Volume obtained by rotating the area enclosed by $y=x^2$ and $y=\sqrt x$ about $y=1$ vs about $x$-axis

Question

When I scatched the area, I expected the volume obtained by rotating about $y=1$ to be identical with the volume obtained by rotating about the $x$-axis. To my surprise, calculation shows different results. According my calculation, volume with rotaing about $y=1$, $\frac{11}{30} \pi$,
volume with rotating about $x$-axis, $\frac{3}{10}\pi$
Are these two volumes are supposed to be different from each other? By looking at the area, volumes look the same.

Answer 1

I haven't checked your calculations (and I suppose the volumes might actually be the same, if you simply made an error). But you say:

By looking at the area, volumes look the same.

and I think this is not the case:

The region is clearly fatter at the bottom side ($y$ closer to $0$) than the top ($y$ closer to $1$). Which end would you rather be poked with? The $y=0$ end, surely?
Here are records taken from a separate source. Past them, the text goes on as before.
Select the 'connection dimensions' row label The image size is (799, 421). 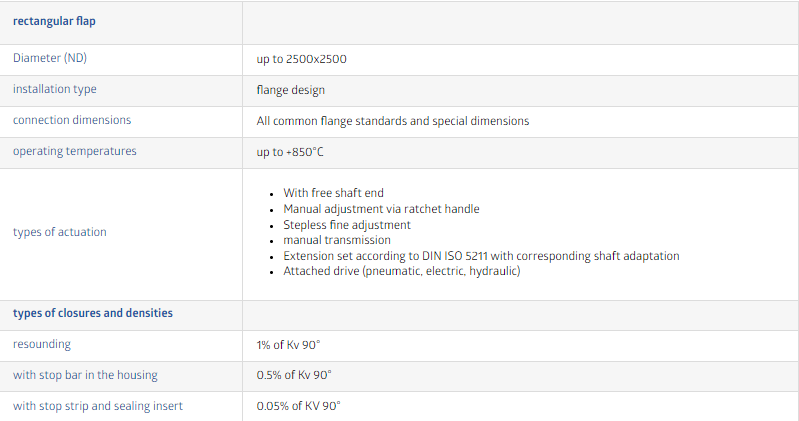click(x=72, y=120)
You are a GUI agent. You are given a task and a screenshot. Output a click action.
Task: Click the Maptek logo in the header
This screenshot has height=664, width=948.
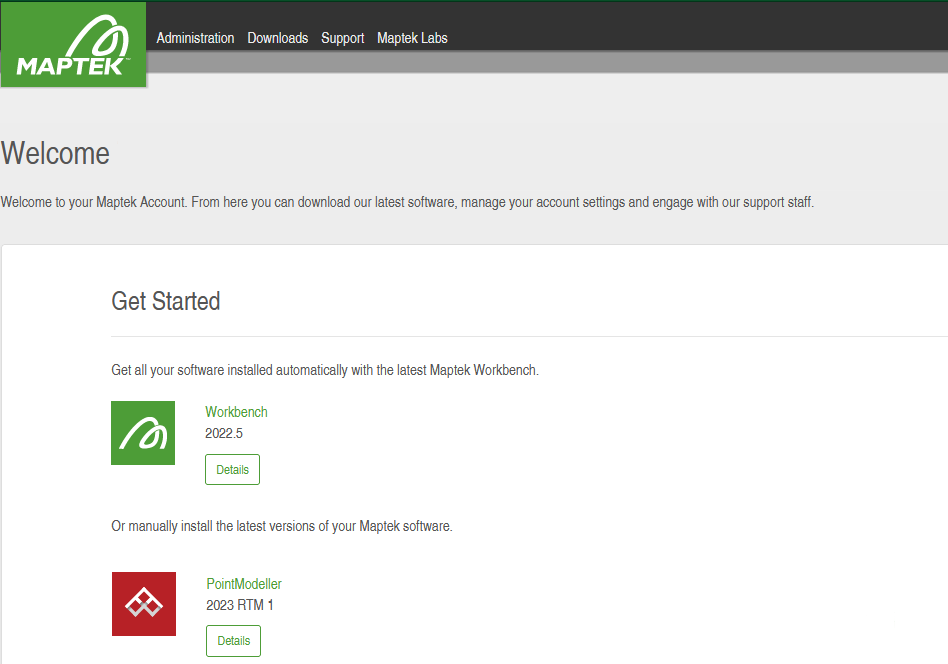[x=73, y=45]
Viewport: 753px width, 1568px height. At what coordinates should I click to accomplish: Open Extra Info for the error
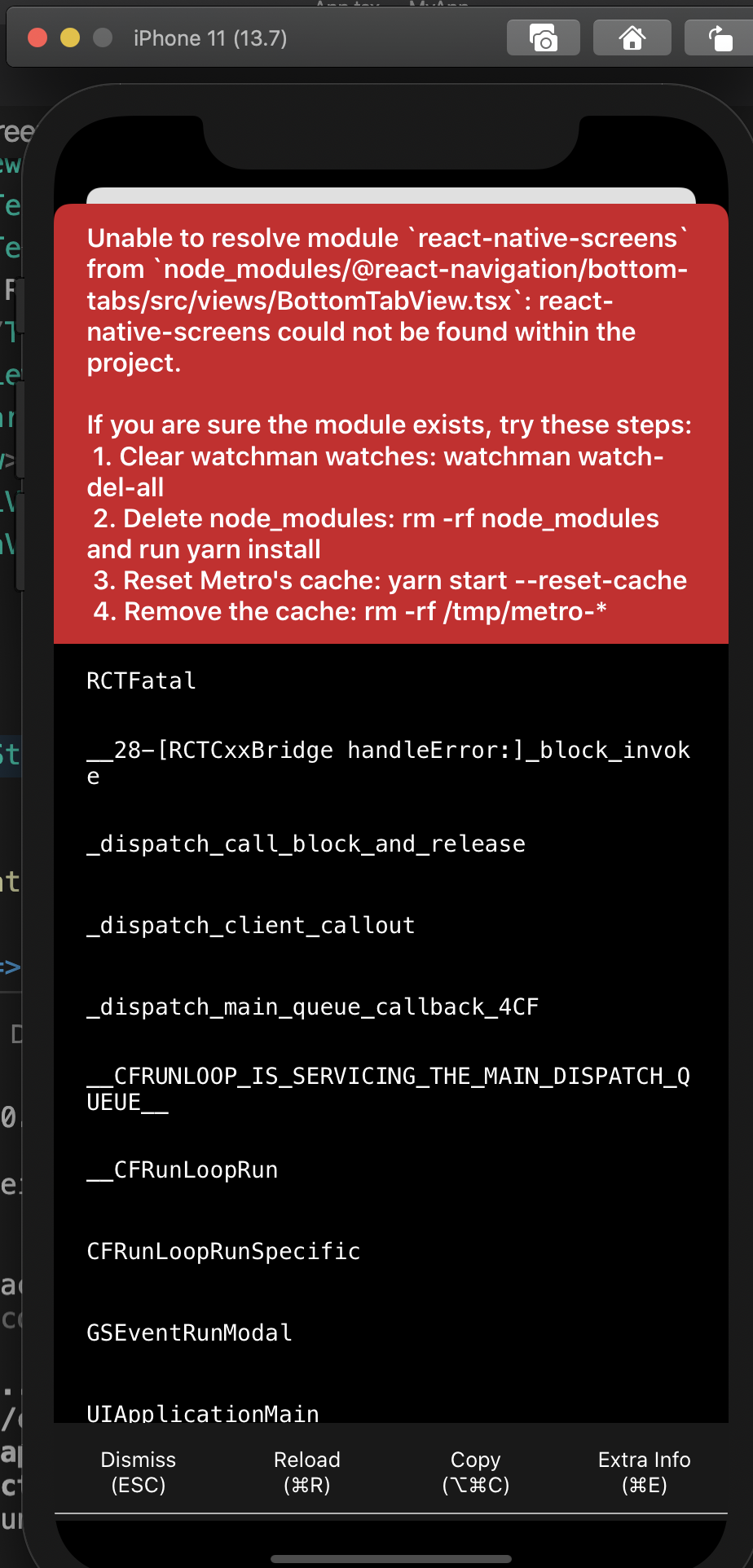pyautogui.click(x=645, y=1471)
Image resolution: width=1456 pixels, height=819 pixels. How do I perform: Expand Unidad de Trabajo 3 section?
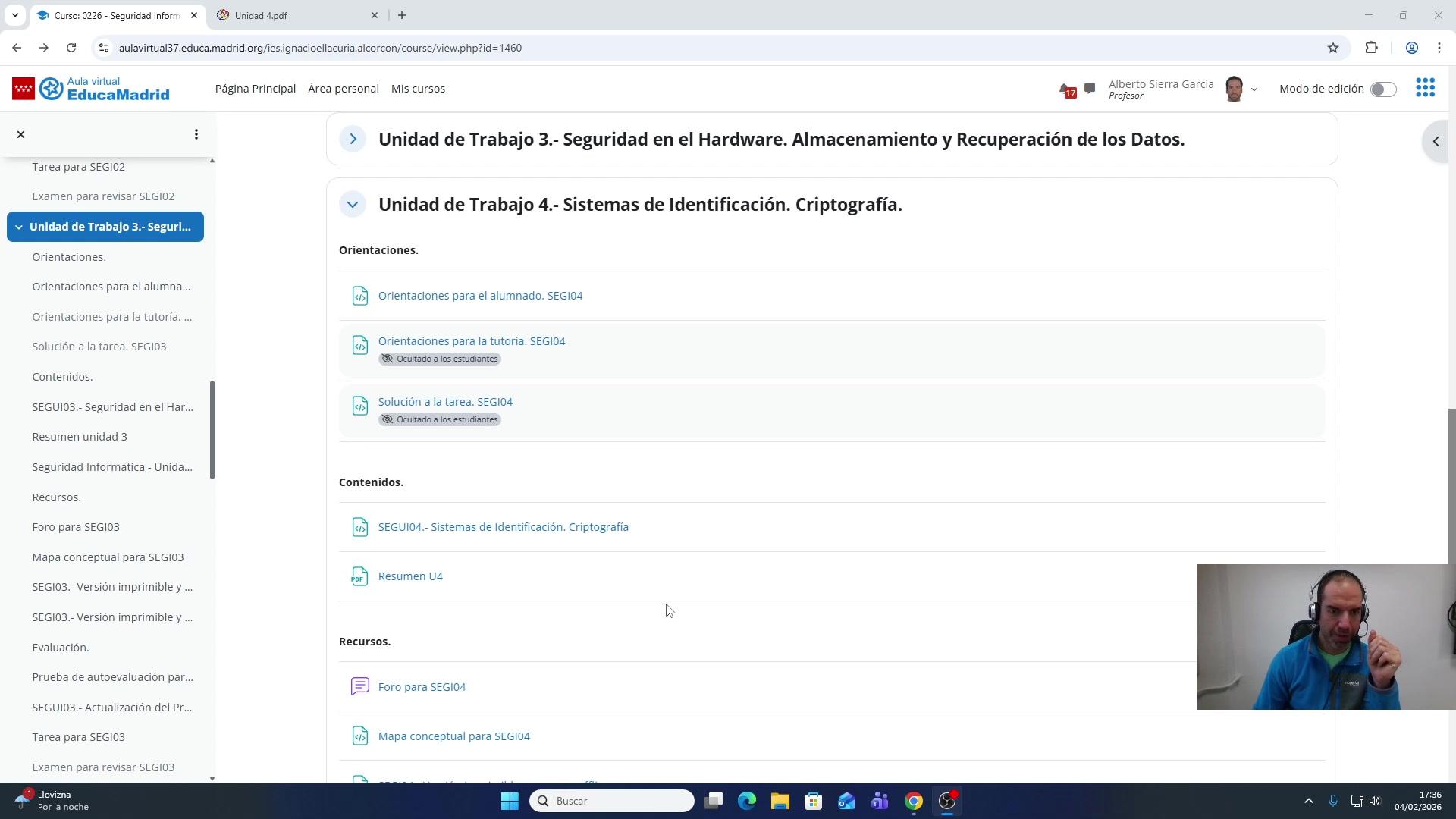pyautogui.click(x=353, y=139)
When the region revolves around the line $y=1$, the fat part travels farther than the narrow part, so contributes more to the total volume. You can think of it like this:

Volume = (fat part × travels a long distance) + (narrow part × travels a short distance)

The first factor is a product of two larger numbers and the second is the product of two smaller numbers.

When the region revolves around the line $y=0$, the corresponding formula is

Volume = (fat part × travels a short distance) + (narrow part × travels a long distance)

Now each of the two factors is a product of one larger and one smaller number. This is always less than the other formula.

(If you're not familiar with this, imagine your archery team has member $A$ who is a good shot and $B$ who is not so good. A competition has two events, one worth more points and one worth fewer. You can send one archer to each event. Whom do you send to the event that is worth more points? Alternatively, just consider the example of $10·10+1·1 > 10·1+10·1$.)

So naïvely, without any calculation, I would guess that the solid of revolution around $y=1$ would have a larger volume, as your calculations said.